Je ne sais plus exactement quel est le premier album de Lucky Luke que j'ai lu, ça doit probablement être un des albums souples brochés de la collection Dupuis, car ils étaient tous chez mes grands parents quand j'étais gosse, je passais des heures à les lire et les relire pendant mes vacances. Mais celui-ci marque un pas important parce que la série changeait d'éditeur et passait chez Dargaud en albums cartonnés, et comme j'étais lecteur du journal Pilote (première formule, celle adolescente encore loin de la formule adulte que ce journal aura plus tard), j'ai découvert cet épisode dans Pilote.
Donc voila, premier album édité chez Dargaud en 1968 après le départ de Morris de chez Dupuis, la Diligence frappe fort d'emblée, je le considère comme un des meilleurs de la série. Goscinny en fait un pastiche et un hommage à un western hollywoodien fameux : la Chevauchée fantastique (Stagecoach), de John Ford en 1939 où John Wayne y faisait une prestation mémorable.

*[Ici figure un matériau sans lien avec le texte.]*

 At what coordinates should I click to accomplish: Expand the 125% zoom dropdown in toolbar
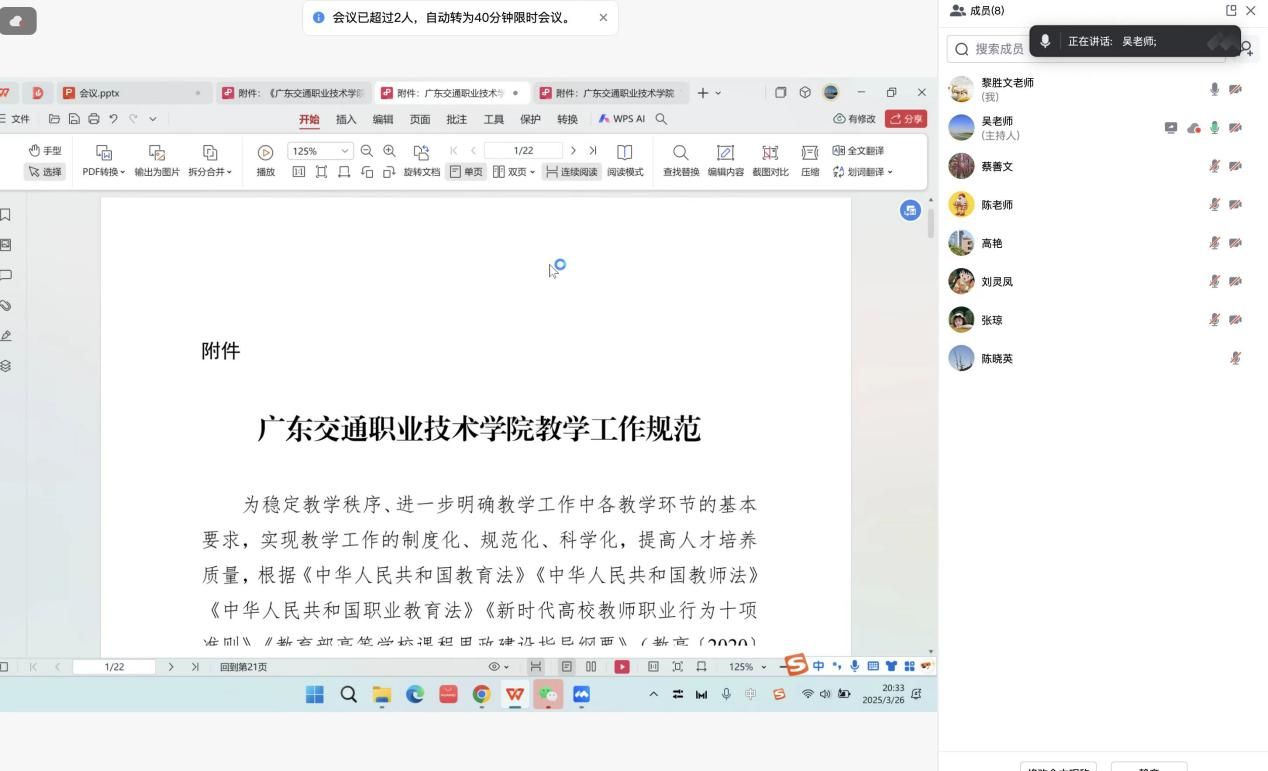(345, 151)

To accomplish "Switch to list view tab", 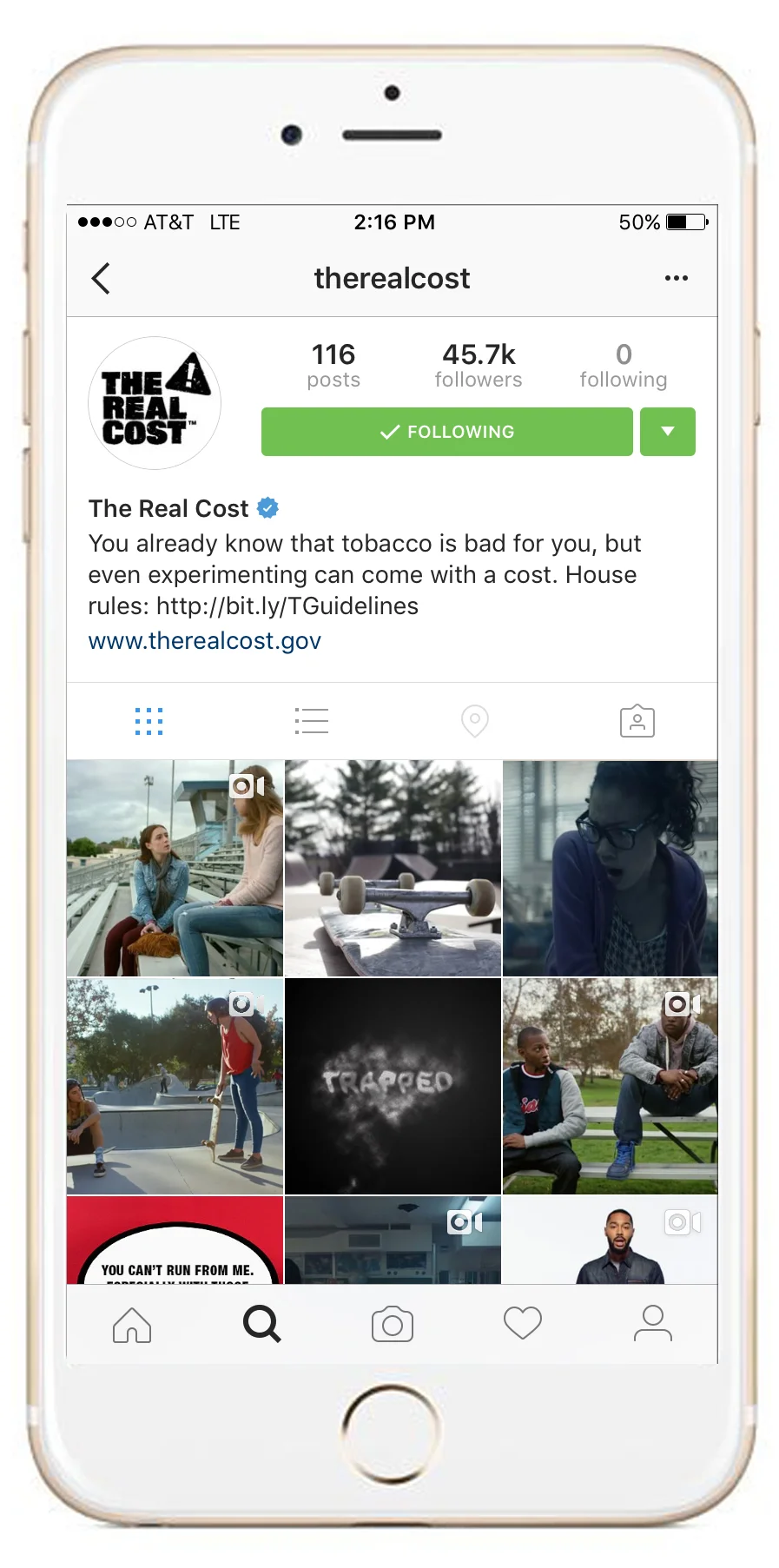I will tap(311, 721).
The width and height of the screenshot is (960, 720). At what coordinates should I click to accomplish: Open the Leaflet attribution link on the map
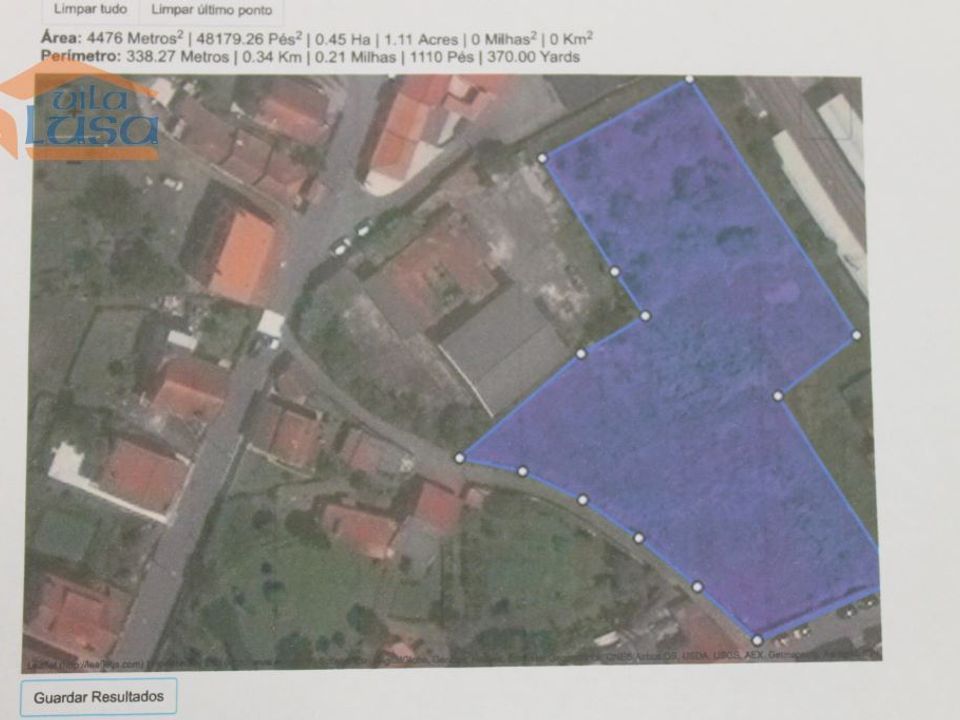[x=38, y=664]
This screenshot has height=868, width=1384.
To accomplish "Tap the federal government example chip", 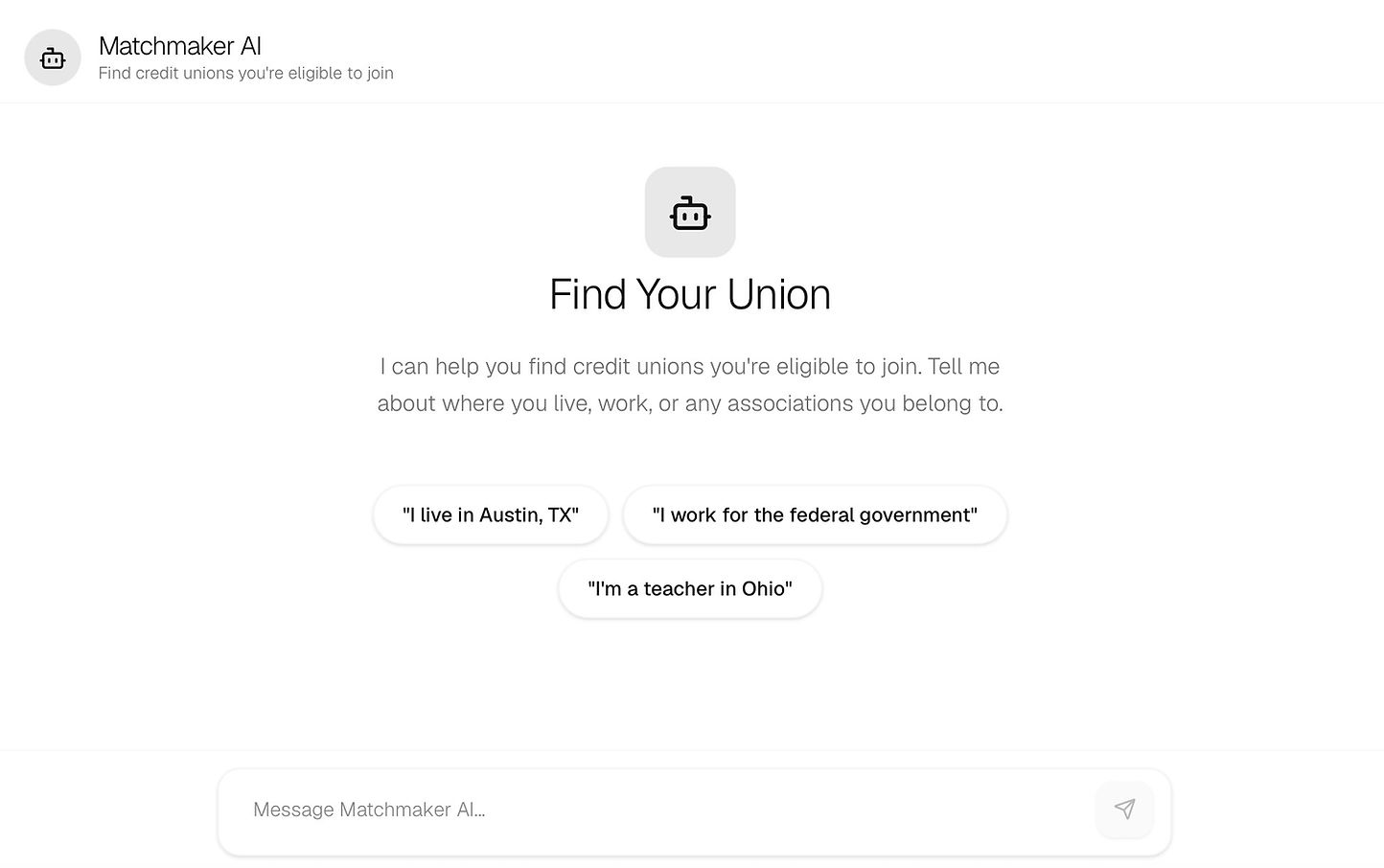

Comme dans le film, Goscinny rassemble un microcosme de personnages de l'Ouest, on y trouve Scat Thumbs, le tricheur pro que Morris dessine sous les traits de l'acteur John Carradine qui tenait un rôle identique dans le film de Ford ; il sauve la vie de Luke menacé par le traître Sinclair en faisant surgir un minuscule revolver de sa manche. On trouve aussi un photographe en quête de sensation, qui sera lui aussi très utile dans la séquence des Indiens, un vieux prospecteur qui ne cesse de perdre son argent en pariant avec Scat, un révérend qui cache bien son jeu, et un couple dont la femme écrase son mari ; celui-ci prendra ensuite sa revanche. Et puis il y a Hank Bully, le cocher, caricature de l'acteur Wallace Beery, grand acteur des années 40 spécialisé dans les rôles à physique ingrat ; c'est un personnage jovial, truculent et bon vivant, le meilleur "fouet" de la compagnie, et il le prouve en dégommant les cigares avec son fouet et avec un très bon gag en page 6, tout en étant un ami de Lucky Luke.

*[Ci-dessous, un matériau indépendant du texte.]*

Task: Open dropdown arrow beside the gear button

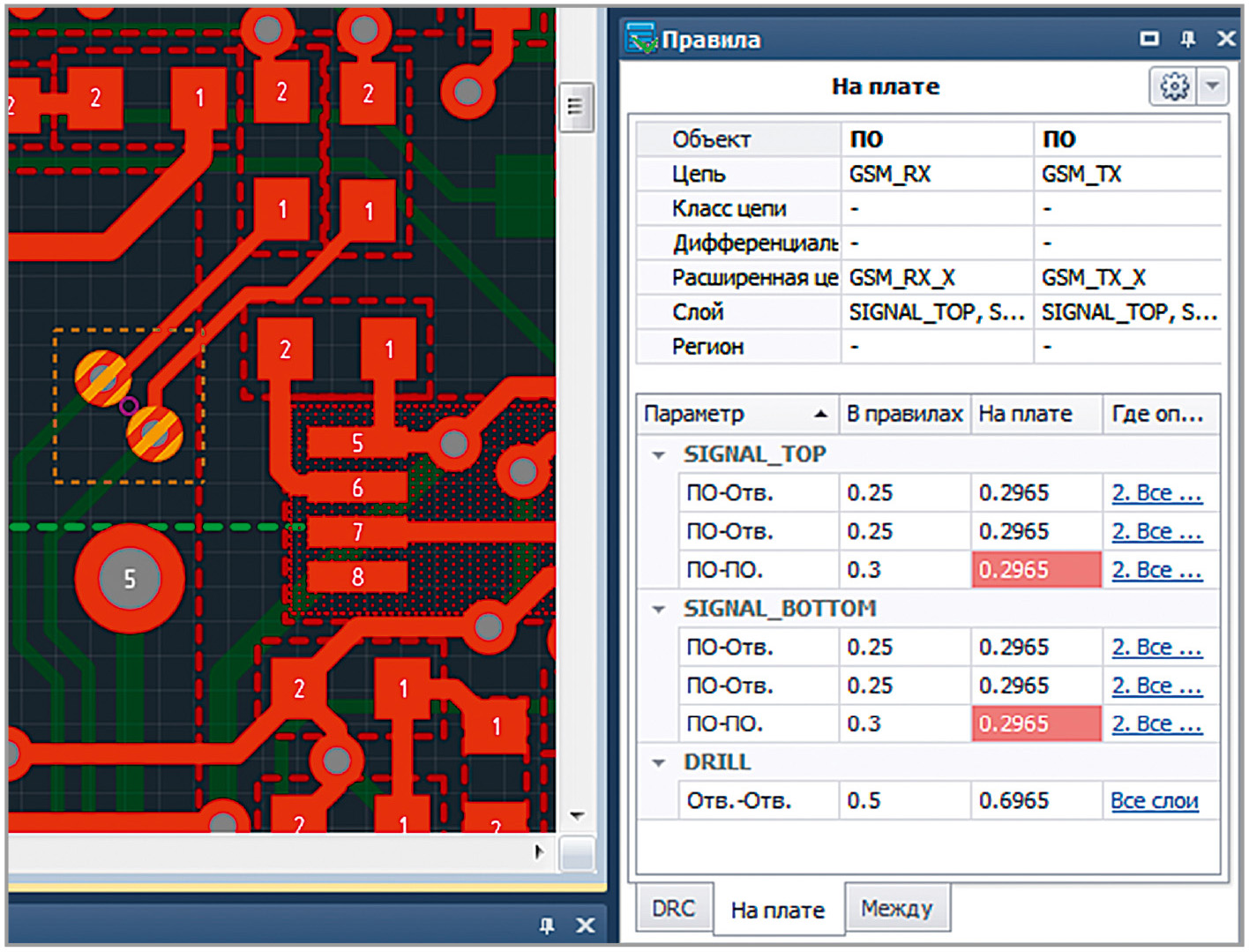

Comme dans le film, Goscinny parsème le parcours de la diligence de multiples incidents et embûches mais avec son humour habituel en petites touches (comme le coup des "patates et du lard" à chaque relais), pour finir en évoquant une figure réelle de l'Ouest, le légendaire Black Bart (illustré par de vieilles photos en fin d'album). Le parcours de la diligence de Morris et Goscinny est inspiré par le parcours réel qui reliait Denver dans le Colorado à San Francisco en Californie, autant dire que ça faisait un sacré périple, et les attaques relatées sont inspirées de faits réels.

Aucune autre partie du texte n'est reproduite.